There are also some views here:

Telehealth roll-backs are short-sighted and dangerous

By Dr Catriona Melville

July 21, 2020 — 4.34pm

COVID-19 has tested the world’s healthcare systems. Movement restrictions and second wave infections have forced healthcare providers to innovate to deliver medical services to patients. Telehealth is one innovation that healthcare providers globally have expanded to provide timely services to patients during the pandemic.
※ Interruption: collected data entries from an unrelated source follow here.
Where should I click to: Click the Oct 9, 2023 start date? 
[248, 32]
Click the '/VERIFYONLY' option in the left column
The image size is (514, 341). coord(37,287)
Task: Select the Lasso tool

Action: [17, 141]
At the start of the pandemic the Australian government acted swiftly to broaden the Medicare Benefits Schedule, or MBS, to support expanded telehealth services. This included broadening the criteria for access to the MBS item numbers for telehealth consultations by GPs and other health professionals to new patients. This has meant that patients have had more choice in the doctors they can consult via telehealth for services that are not provided by their regular GP. This includes the medical termination of pregnancy, STI testing and treatment including HIV prevention services.

On Monday, the criteria for MBS support of telehealth during this pandemic was wound back so that patients can only access telehealth services under the scheme if they are a regular patient of a GP or practice and have been an active patient within the last 12 months.
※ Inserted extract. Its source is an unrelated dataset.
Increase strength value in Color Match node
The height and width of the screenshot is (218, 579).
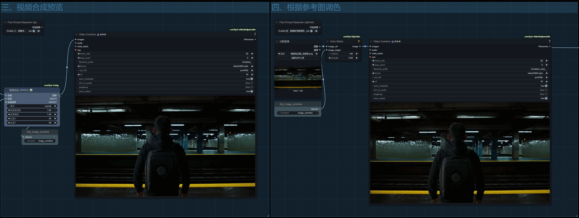[357, 58]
The premise of this rollback is that the MBS changes under COVID-19 have led to a proliferation of what the college of general practitioners classifies as "low-value" pop-up telehealth services, mostly aligned to pharmacies. Unfortunately, the change will significantly impact the provision of established, reputable telehealth services to patients who are unable to access specialised healthcare through their regular GPs, ultimately disadvantaging patients, limiting the provision of timely services and placing additional strain on health providers.
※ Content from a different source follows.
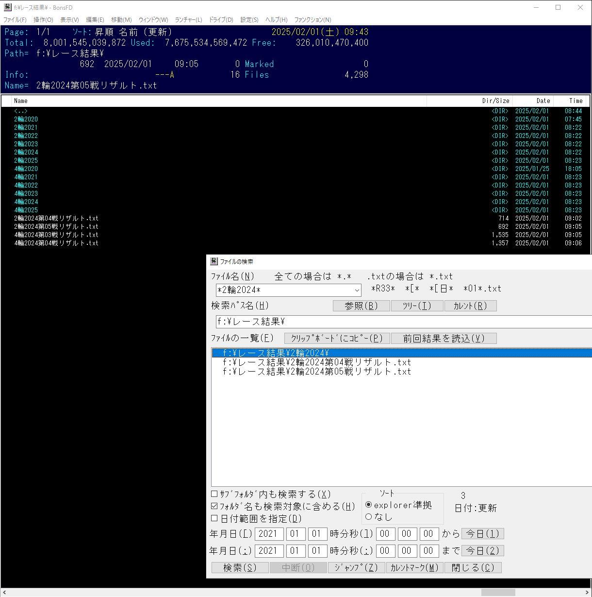Copy results with クリップボードにコピー button
This screenshot has height=597, width=592.
337,339
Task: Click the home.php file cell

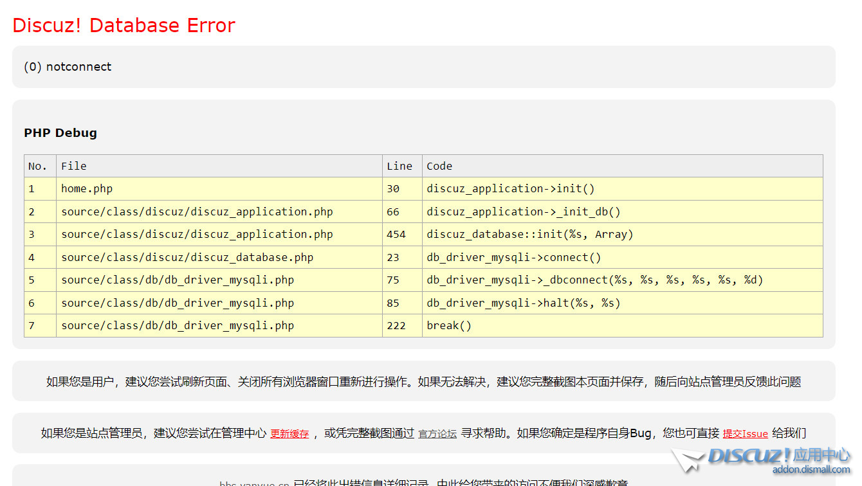Action: [87, 189]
Take for instance medical abortion via telehealth. Abortion is classified as an Essential Category 1 service across the country. It is a service that many people may not be able to access through their regular GP, may not want to access through their regular GP for fear of rejection or conscientious objection, or may not feel comfortable accessing through their regular GP. During COVID-19, the demand via telehealth for medical abortion, which is the use of medication to end a pregnancy, has grown as restrictions limit people accessing clinics, particularly in regional areas. In the past three months Marie Stopes alone has seen a 140 per cent increase in the use of medical abortion through telehealth.

More here:

https://www.smh.com.au/national/telehealth-roll-backs-are-short-sighted-and-dangerous-20200721-p55e21.html

What seems to be going on here is that availability of a benefit for telehealth was made available in a rush by the Government and a few smarties decided to play fast and loose with harvesting payments.

This led to a clamp down on the rules which may have gone too far and now we are gradually homing in on a sensible policy which works to address the need and the new found adoption of the “technology’ while not setting up a free for all!

In less difficult times this may have all happened in advance rather than reactively!

David.

1 comment:

  1. Should keep a few groups bust for the winter as they battle and belittle each other. It will be interesting to see if governments are truly backing a real change or if this falls off the radar now the ”need to be seen to do something” urgency has passed.